DATASET RECORDS ::
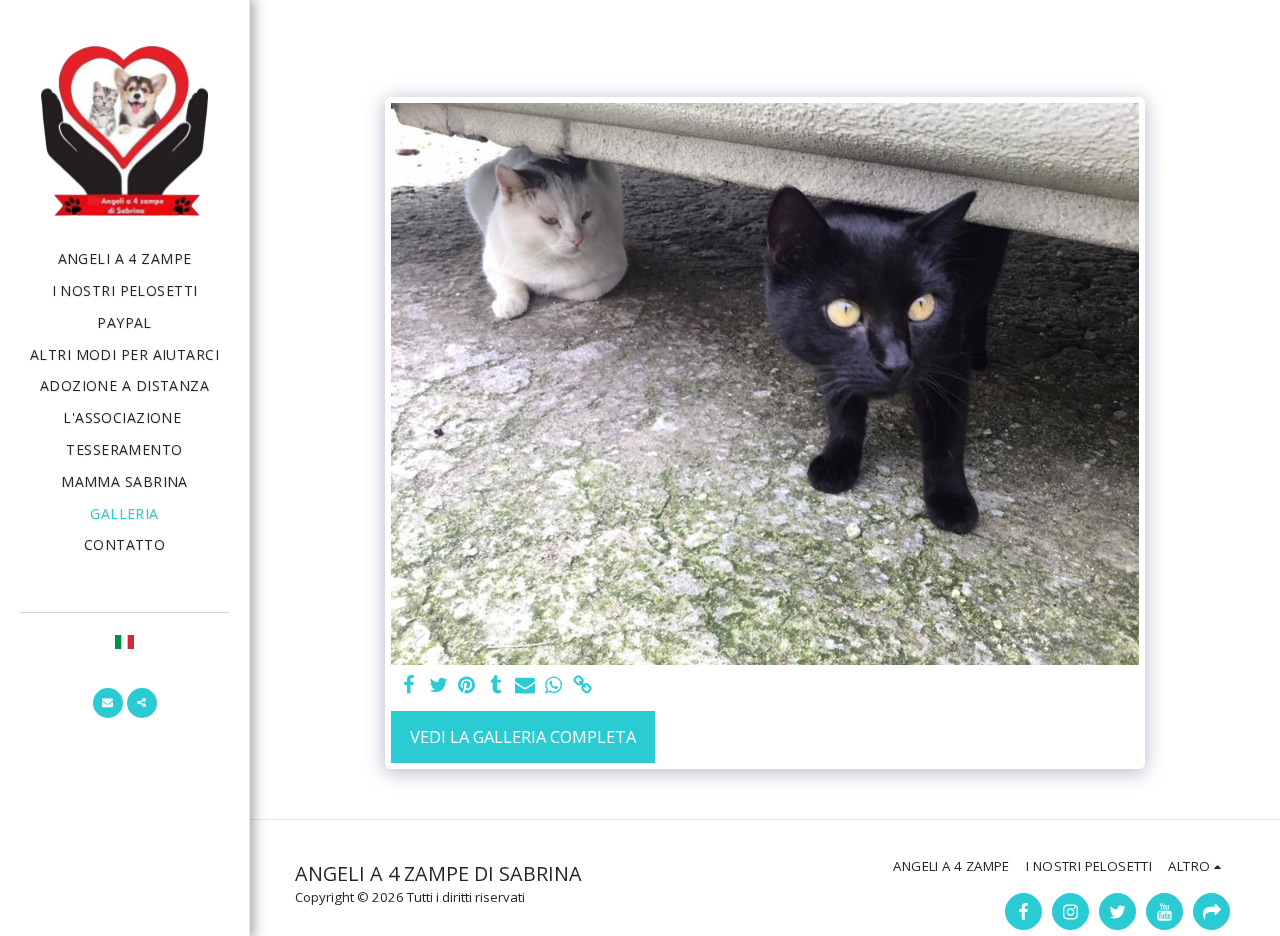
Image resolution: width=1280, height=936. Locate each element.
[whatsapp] (553, 686)
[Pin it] (467, 686)
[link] (582, 686)
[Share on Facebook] (409, 686)
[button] (108, 703)
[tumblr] (495, 686)
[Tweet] (438, 686)
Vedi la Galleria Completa (523, 736)
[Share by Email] (524, 686)
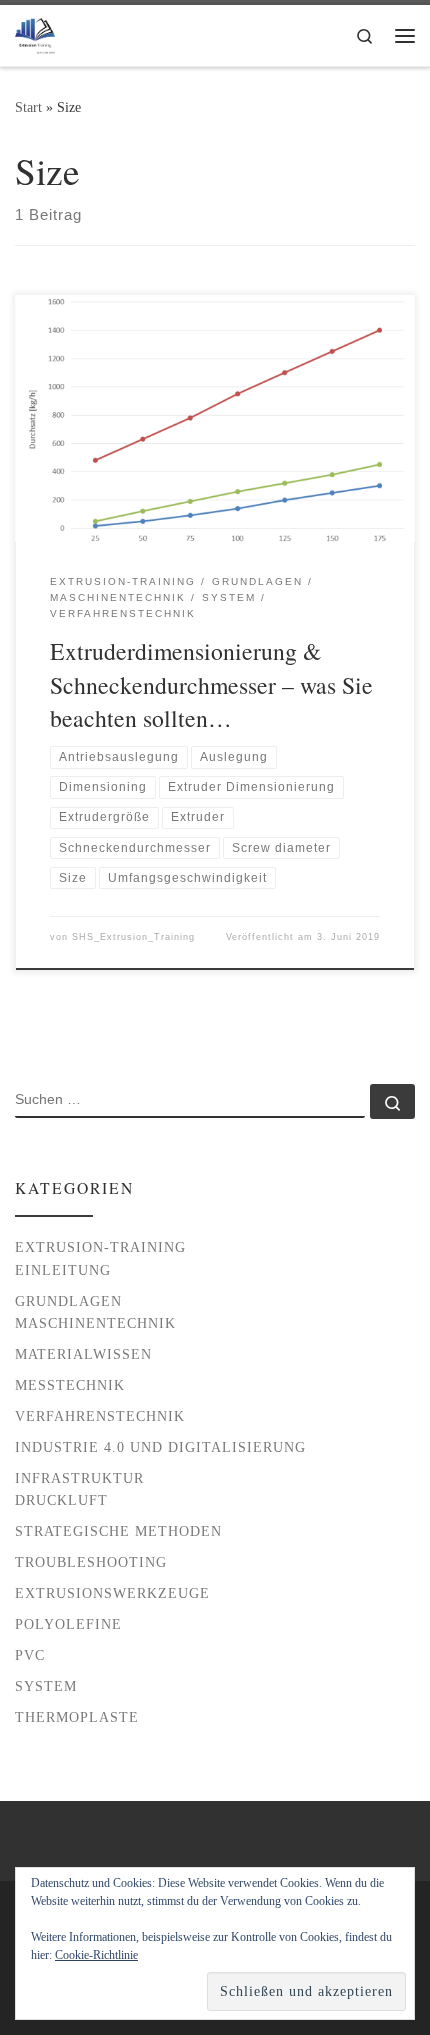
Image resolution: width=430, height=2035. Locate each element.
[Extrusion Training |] (35, 32)
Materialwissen (83, 1354)
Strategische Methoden (118, 1531)
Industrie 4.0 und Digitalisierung (160, 1447)
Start (28, 107)
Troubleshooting (91, 1562)
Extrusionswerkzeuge (112, 1593)
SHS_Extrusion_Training (133, 937)
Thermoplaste (77, 1717)
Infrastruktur (79, 1478)
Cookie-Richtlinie (96, 1955)
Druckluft (61, 1500)
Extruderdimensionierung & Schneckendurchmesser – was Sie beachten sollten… (211, 684)
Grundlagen (68, 1301)
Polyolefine (68, 1624)
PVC (30, 1655)
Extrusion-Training (100, 1247)
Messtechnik (70, 1385)
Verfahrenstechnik (100, 1416)
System (46, 1686)
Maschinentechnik (95, 1323)
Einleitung (63, 1270)
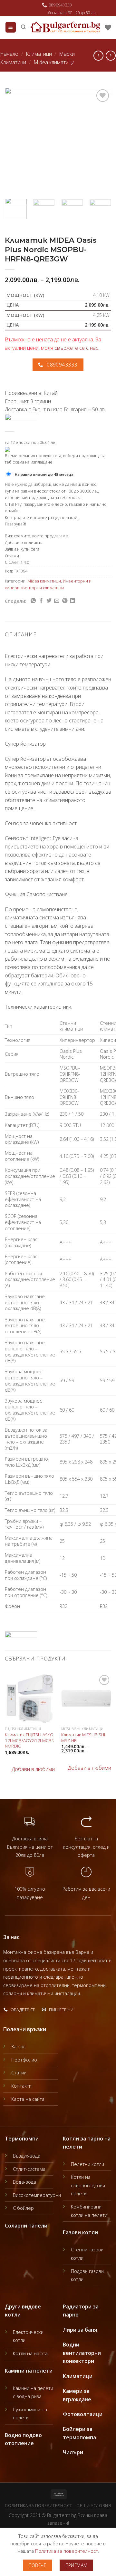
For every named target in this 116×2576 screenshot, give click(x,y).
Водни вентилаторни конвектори (82, 2353)
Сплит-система (29, 2169)
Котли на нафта (30, 2353)
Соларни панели (26, 2225)
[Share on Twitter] (49, 601)
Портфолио (24, 2060)
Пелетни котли (87, 2164)
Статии (18, 2073)
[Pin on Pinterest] (64, 601)
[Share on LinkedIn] (72, 601)
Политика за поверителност (38, 2505)
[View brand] (21, 419)
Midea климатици (54, 62)
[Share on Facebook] (41, 601)
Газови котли (80, 2232)
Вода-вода (24, 2182)
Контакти (21, 2086)
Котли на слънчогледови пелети (88, 2185)
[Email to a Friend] (56, 601)
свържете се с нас (76, 347)
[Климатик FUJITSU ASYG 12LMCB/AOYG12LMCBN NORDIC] (30, 1698)
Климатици (39, 53)
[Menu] (10, 27)
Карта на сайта (27, 2099)
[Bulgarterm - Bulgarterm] (65, 27)
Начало (9, 53)
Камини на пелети (29, 2370)
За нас (18, 2046)
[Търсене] (23, 27)
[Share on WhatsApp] (33, 601)
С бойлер (23, 2208)
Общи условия (93, 2505)
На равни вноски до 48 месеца (44, 474)
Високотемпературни (37, 2195)
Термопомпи (22, 2138)
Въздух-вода (26, 2156)
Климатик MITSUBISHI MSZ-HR (83, 1737)
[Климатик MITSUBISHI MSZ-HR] (86, 1698)
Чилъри (73, 2452)
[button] (30, 1769)
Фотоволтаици (82, 2414)
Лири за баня (80, 2329)
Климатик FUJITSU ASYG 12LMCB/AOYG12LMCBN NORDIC (29, 1740)
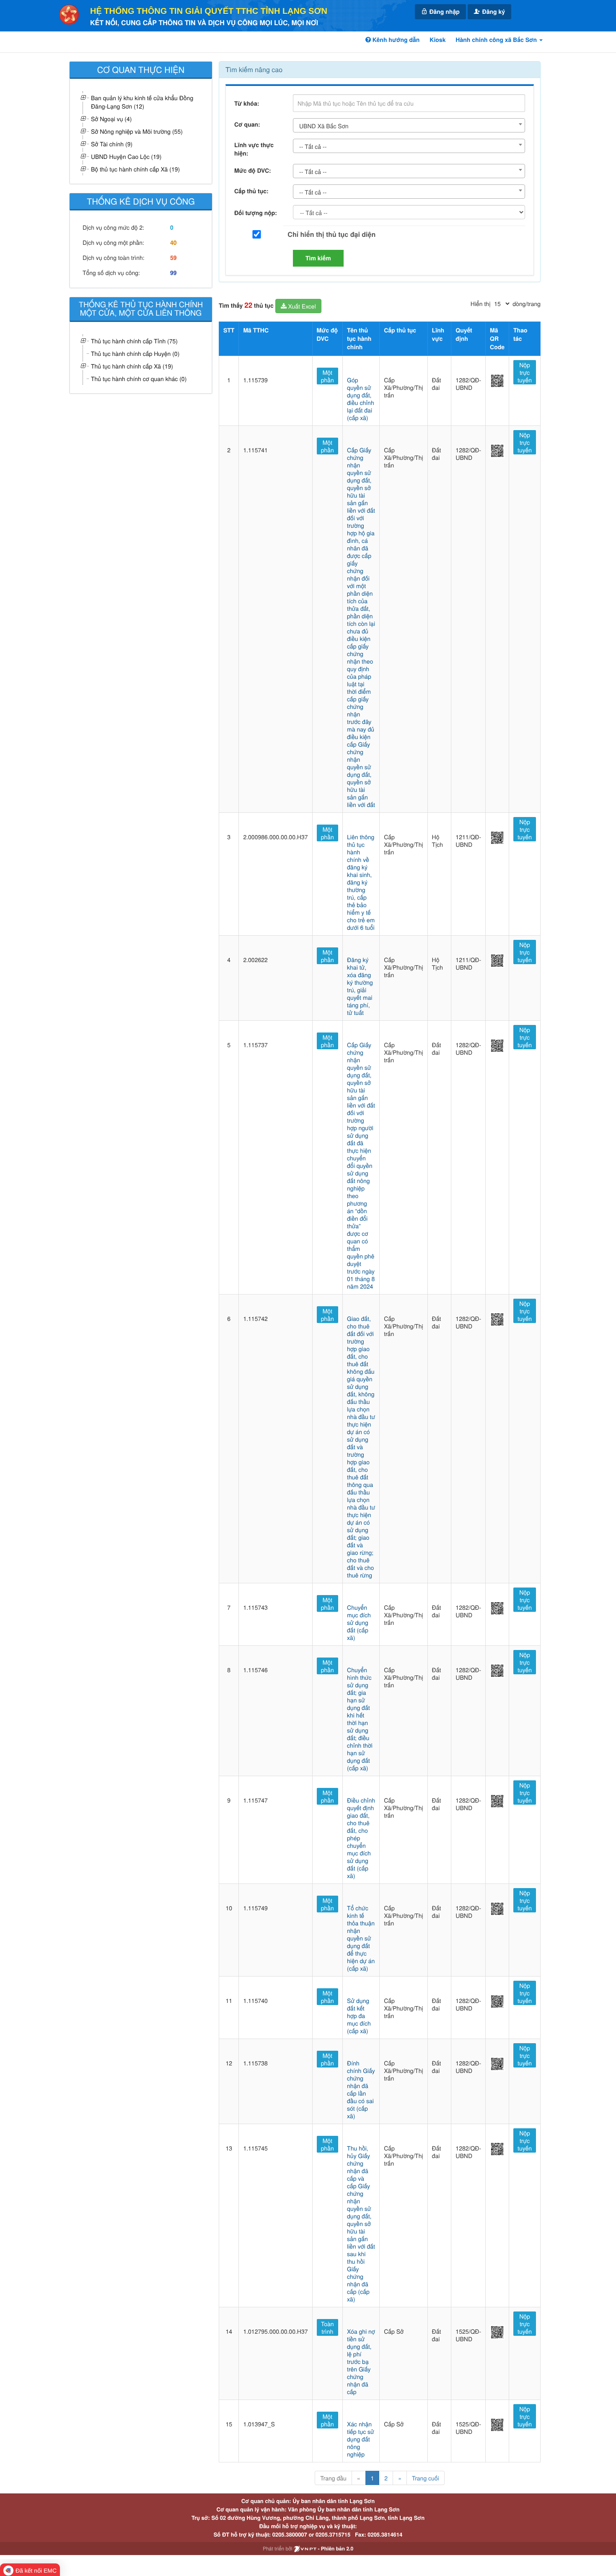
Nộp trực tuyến (525, 372)
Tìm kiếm (318, 258)
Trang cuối (425, 2478)
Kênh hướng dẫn (395, 40)
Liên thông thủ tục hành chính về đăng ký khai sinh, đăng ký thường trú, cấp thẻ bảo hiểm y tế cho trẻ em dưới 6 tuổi (361, 882)
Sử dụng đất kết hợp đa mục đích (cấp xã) (359, 2015)
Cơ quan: (247, 124)
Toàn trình (327, 2327)
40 (173, 243)
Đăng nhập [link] (444, 12)
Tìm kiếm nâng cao (253, 69)
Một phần (327, 376)
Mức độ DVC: (252, 170)
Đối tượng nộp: (255, 213)
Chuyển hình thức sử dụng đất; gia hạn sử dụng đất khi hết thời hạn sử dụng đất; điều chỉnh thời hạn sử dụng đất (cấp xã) (360, 1718)
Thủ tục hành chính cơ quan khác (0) (138, 378)
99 (173, 273)
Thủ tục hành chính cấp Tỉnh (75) (134, 341)
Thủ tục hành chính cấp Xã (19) (132, 366)
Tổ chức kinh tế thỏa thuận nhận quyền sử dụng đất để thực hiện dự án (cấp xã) (361, 1938)
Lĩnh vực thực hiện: (254, 149)
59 (173, 258)
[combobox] (409, 125)
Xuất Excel (301, 306)
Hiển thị (480, 303)
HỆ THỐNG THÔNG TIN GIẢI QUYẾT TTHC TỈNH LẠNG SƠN (208, 11)
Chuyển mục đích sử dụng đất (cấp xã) (359, 1622)
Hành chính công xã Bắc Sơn (497, 40)
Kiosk (437, 40)
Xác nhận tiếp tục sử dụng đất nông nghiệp (360, 2439)
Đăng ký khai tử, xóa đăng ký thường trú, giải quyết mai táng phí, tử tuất (360, 986)
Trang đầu (333, 2478)
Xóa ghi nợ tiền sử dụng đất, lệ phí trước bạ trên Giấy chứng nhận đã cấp (361, 2361)
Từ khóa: (246, 103)
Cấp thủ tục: (251, 191)
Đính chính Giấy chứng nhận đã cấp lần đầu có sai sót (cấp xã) (361, 2089)
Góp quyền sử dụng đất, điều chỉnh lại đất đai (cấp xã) (360, 399)
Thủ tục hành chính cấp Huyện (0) (135, 353)
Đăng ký (493, 12)
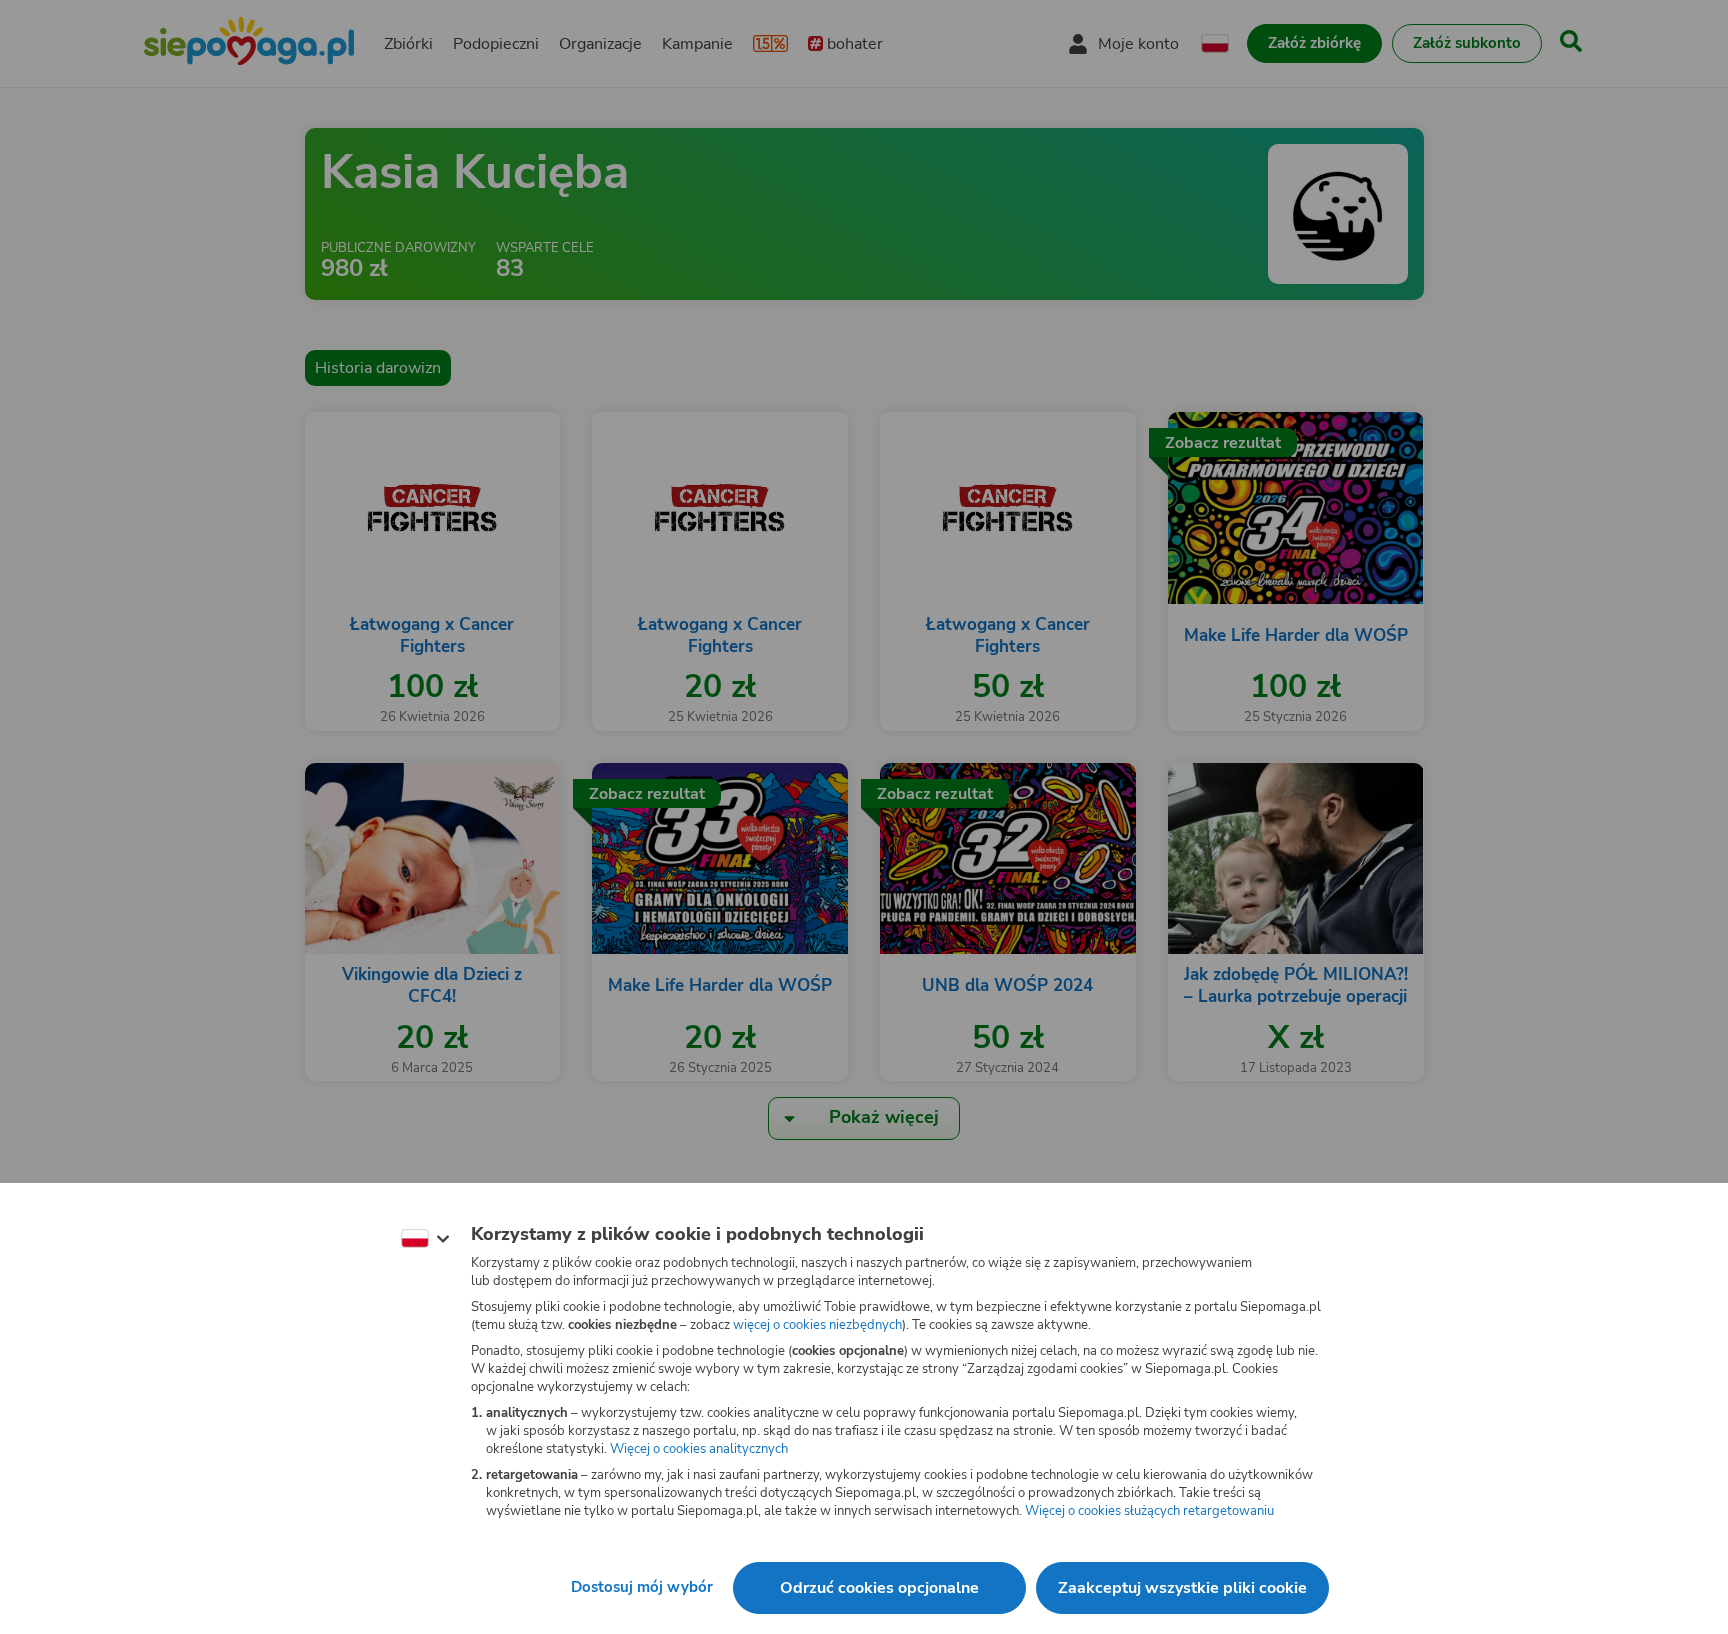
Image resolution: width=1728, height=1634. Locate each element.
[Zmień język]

HOW TO COMPLETE THIS TASK :: No pictures should appear in the copy, which holds exactly the lines from the first line of the data through the line with "Газови котли (80, 2232)" and nothing else.

ANSWER TO THIS EXERCISE ::
Image resolution: width=1280, height=936. Locate each element.
[whatsapp] (553, 686)
[Pin it] (467, 686)
[link] (582, 686)
[Share on Facebook] (409, 686)
[button] (108, 703)
[tumblr] (495, 686)
[Tweet] (438, 686)
Vedi la Galleria Completa (523, 736)
[Share by Email] (524, 686)
Image resolution: width=430, height=2035. Locate each element.
[Extrusion Training |] (35, 32)
Materialwissen (83, 1354)
Strategische Methoden (118, 1531)
Industrie 4.0 und Digitalisierung (160, 1447)
Start (28, 107)
Troubleshooting (91, 1562)
Extrusionswerkzeuge (112, 1593)
SHS_Extrusion_Training (133, 937)
Thermoplaste (77, 1717)
Infrastruktur (79, 1478)
Cookie-Richtlinie (96, 1955)
Druckluft (61, 1500)
Extruderdimensionierung & Schneckendurchmesser – was Sie beachten sollten… (211, 684)
Grundlagen (68, 1301)
Polyolefine (68, 1624)
PVC (30, 1655)
Extrusion-Training (100, 1247)
Messtechnik (70, 1385)
Verfahrenstechnik (100, 1416)
System (46, 1686)
Maschinentechnik (95, 1323)
Einleitung (63, 1270)
For every named target in this 116×2576 screenshot, give click(x,y).
Водни вентилаторни конвектори (82, 2353)
Сплит-система (29, 2169)
Котли на нафта (30, 2353)
Соларни панели (26, 2225)
[Share on Twitter] (49, 601)
Портфолио (24, 2060)
Пелетни котли (87, 2164)
Статии (18, 2073)
[Pin on Pinterest] (64, 601)
[Share on LinkedIn] (72, 601)
Политика за поверителност (38, 2505)
[View brand] (21, 419)
Midea климатици (54, 62)
[Share on Facebook] (41, 601)
Газови котли (80, 2232)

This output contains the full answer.